I was able to help layout the goodies that people received at their spots for breakfast. We were also instructed to mingle – so I sat with a different group of tatters today. Following announcements, I headed off to my second class with Dale Pomeroy. This one was his 2008 Snowflake design. There were two of us in this class. I learned that Elmer’s glue crushed into the thread makes for a great beading needle when dealing with petite beads and the differences between thread types. I was also taught several techniques that were new to me: Catherine wheel join, shepherd’s hook loop, and a technique for hiding the ends. Dale’s explanation of the phrase, “It’s the ending that dictates the beginning.” makes it so I will never look at patterns in quite the same way again.
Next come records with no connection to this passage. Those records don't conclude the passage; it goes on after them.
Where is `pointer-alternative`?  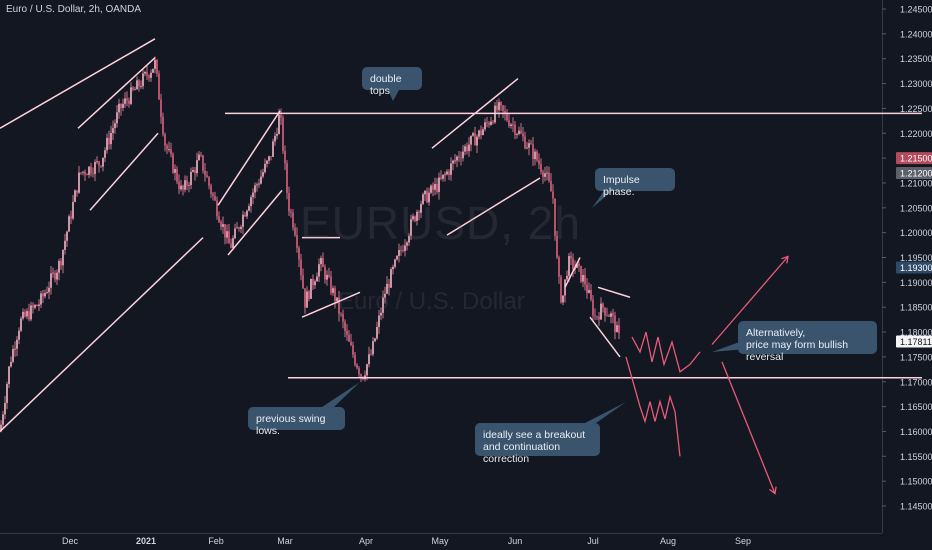
pointer-alternative is located at coordinates (728, 346).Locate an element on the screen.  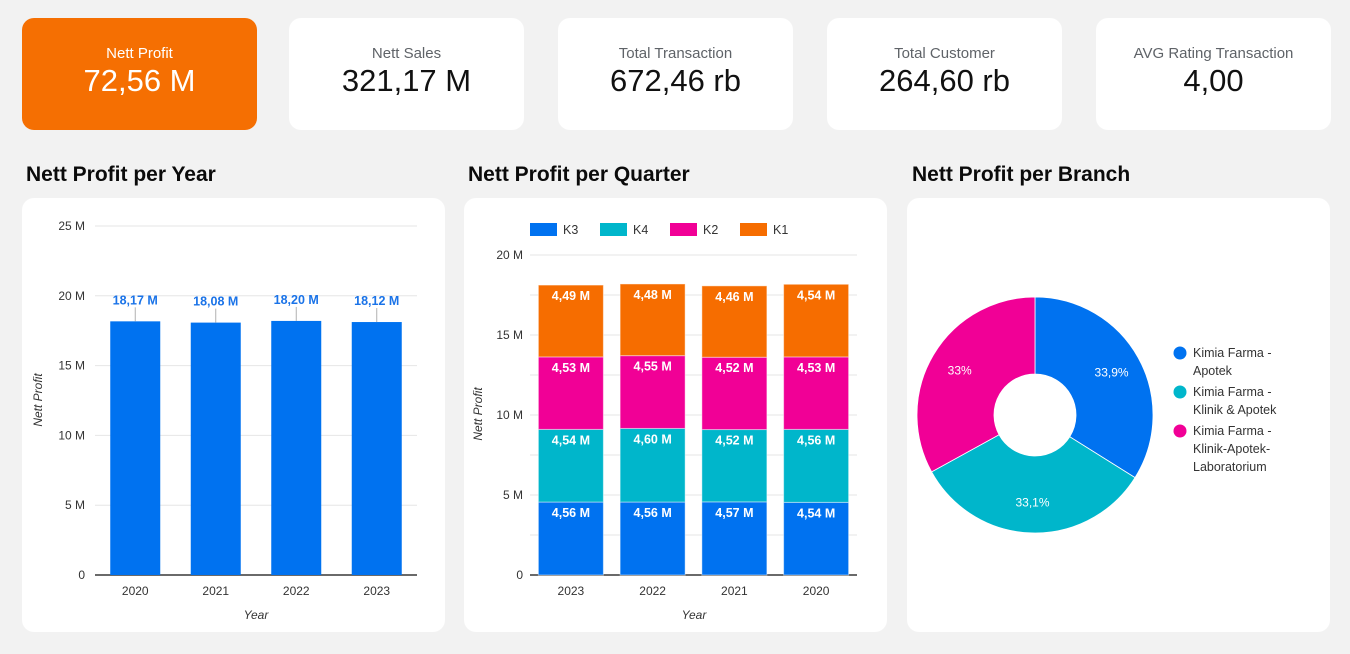
kpi-card-avg-rating: AVG Rating Transaction 4,00 is located at coordinates (1214, 74).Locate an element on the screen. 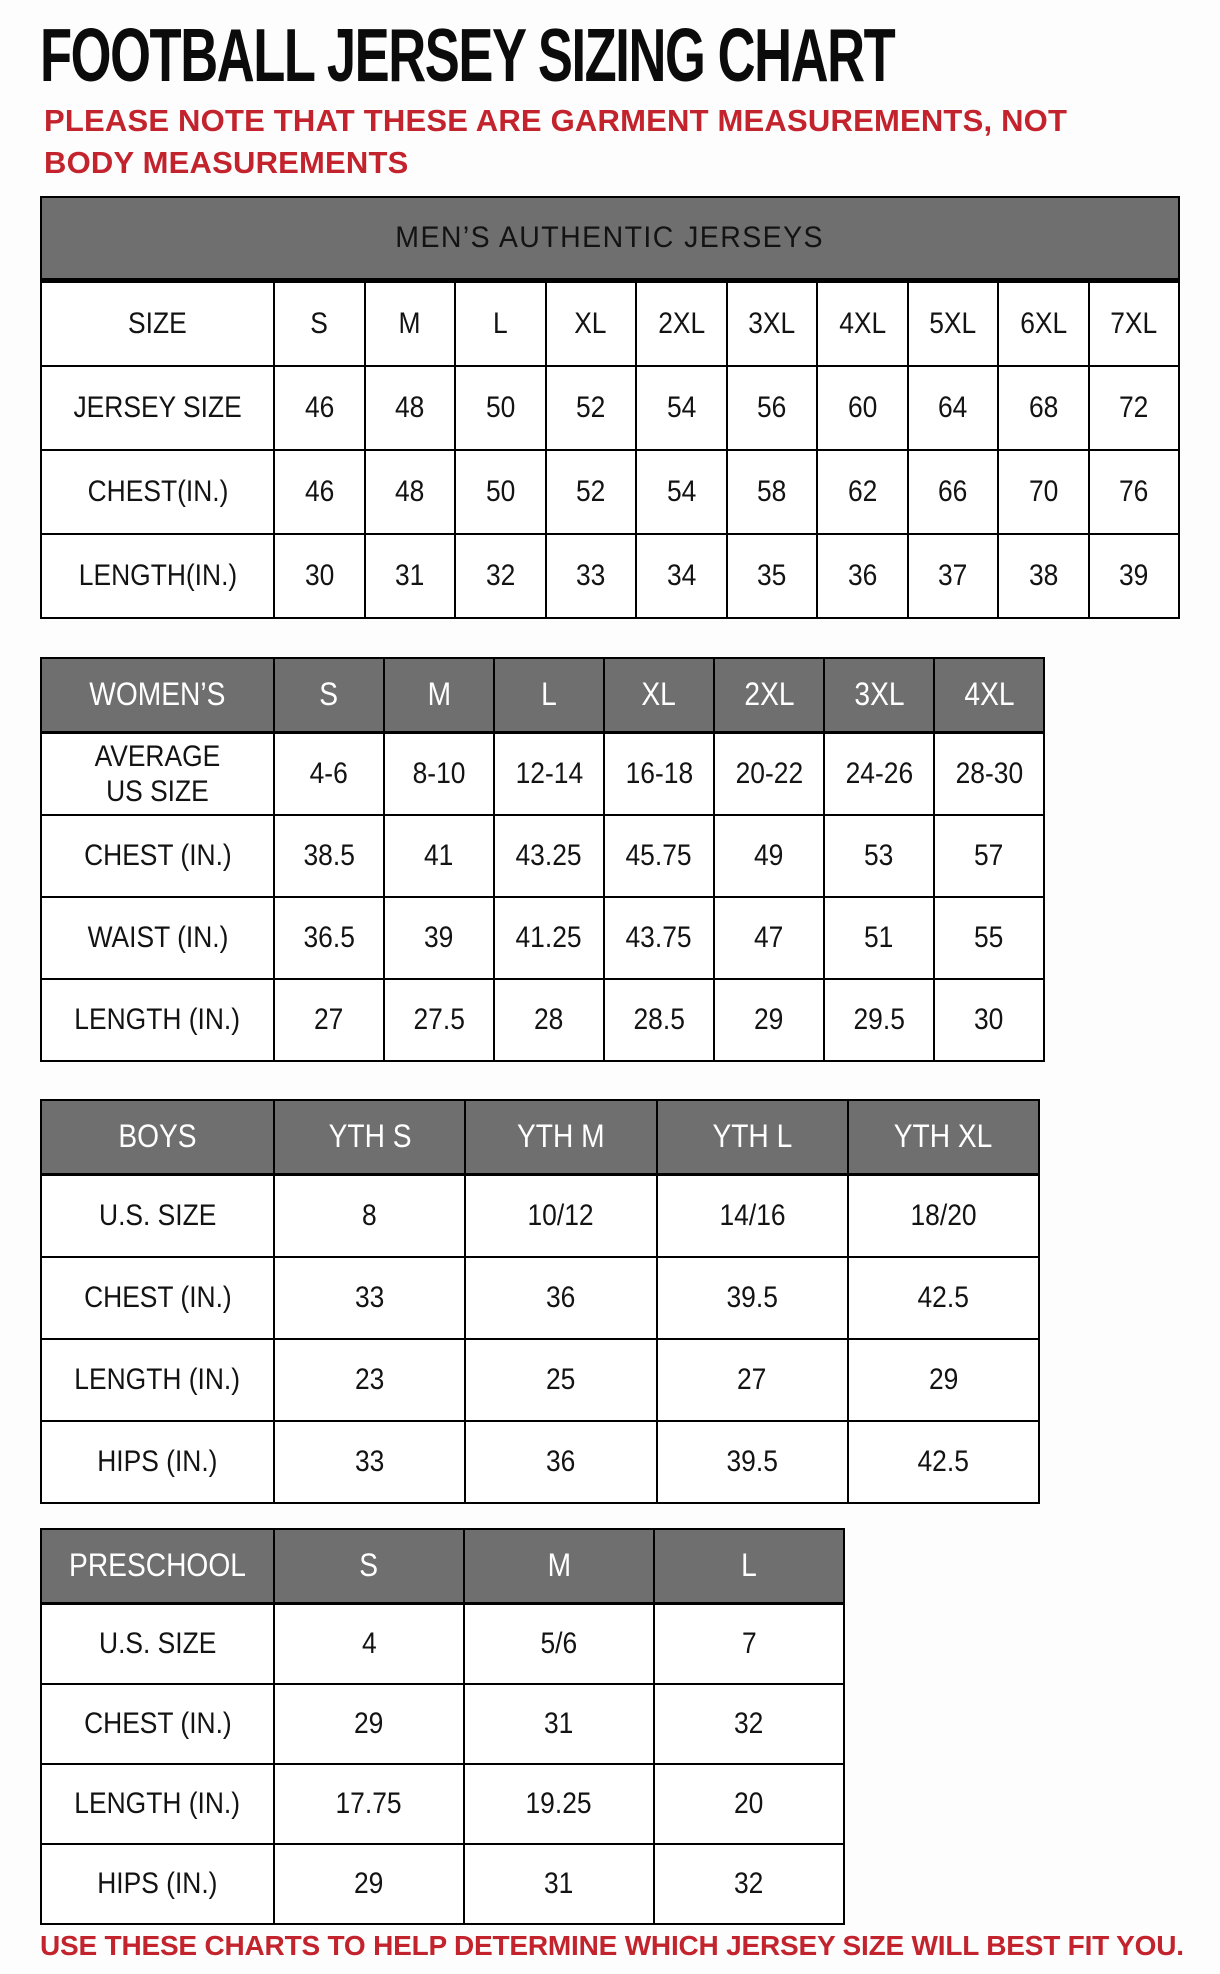 This screenshot has width=1220, height=1974. row-label: CHEST(IN.) is located at coordinates (158, 492).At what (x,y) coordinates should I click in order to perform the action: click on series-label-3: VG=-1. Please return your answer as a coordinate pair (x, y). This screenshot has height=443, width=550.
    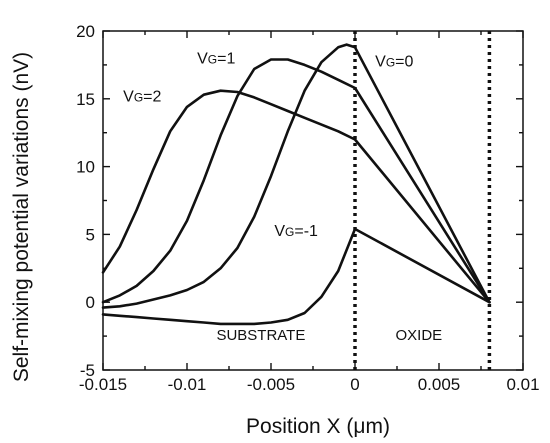
    Looking at the image, I should click on (296, 232).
We had a wonderful discussion about techniques that all three of us enjoyed and both students left confident in being able to complete the snowflake pattern.
A delicious lunch was followed by more door prizes. I received some delicious mints with a pretty pink handkerchief that I can tat an edging on. We then took a group picture complete with signs reading “Please come to Shuttlebirds Jane Eborall.” Then it was off to class. I took 3D Flower Barrette with Sherry Pence. It was a fun class and I should have been able to finish the project in class if I hadn’t been trying to apply all the techniques I learned in my previous class. I can see several of these barrettes in my near futures for my little sister and my niece (as well as myself).
This class was followed with a break that included more doorprizes (I got a purpleheart wooden handle size 16 crochet hook with a cute tatted purple butterfly) and the theme contest winners. Neither of my angels placed, but I am proud of them and glad I entered.
Theme Contest Winners
Sandy C. for Hairpin Lace Angel in the 2D published angel pattern category.
Sherry Pence for Gwen’s angel in 2D original angel pattern category.
Davina Achen for Angels Surround in 2D adaptation of published angel pattern category.
Aloma B. for Trefoil Angel in 3D original angel pattern category.
Sandy C. for Three D Angel 1997 in 3D published angel pattern category.
Then it was off to my last class, Fantasy Flowers with Pat Stevens. I am very grateful that I had such a free flowing, non-pattern following class in this slot. I learned all sorts of ways that I can use practice pieces to make pretty flowers. I plan on having a bouquet of flowers ready to display next year. Dinner was delicious and I was able to sit and chat with several tatters about the highlights of the weekend. I hope to see everyone next year!